**TASK:** Only lines holding the word "Subscribe" should be copied from the material.

(MATERIAL FOR THIS TASK Opens)

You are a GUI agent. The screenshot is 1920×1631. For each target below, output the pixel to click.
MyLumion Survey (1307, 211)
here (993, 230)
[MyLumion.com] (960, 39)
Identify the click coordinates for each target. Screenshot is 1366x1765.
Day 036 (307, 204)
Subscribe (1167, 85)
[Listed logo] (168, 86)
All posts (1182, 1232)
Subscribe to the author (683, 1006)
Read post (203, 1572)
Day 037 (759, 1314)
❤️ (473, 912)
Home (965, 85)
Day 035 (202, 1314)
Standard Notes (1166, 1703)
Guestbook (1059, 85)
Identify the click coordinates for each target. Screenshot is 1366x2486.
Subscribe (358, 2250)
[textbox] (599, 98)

(MATERIAL FOR THIS TASK Closes)

**OUTPUT BELOW:**
Subscribe (1167, 85)
Subscribe to the author (683, 1006)
Subscribe (358, 2250)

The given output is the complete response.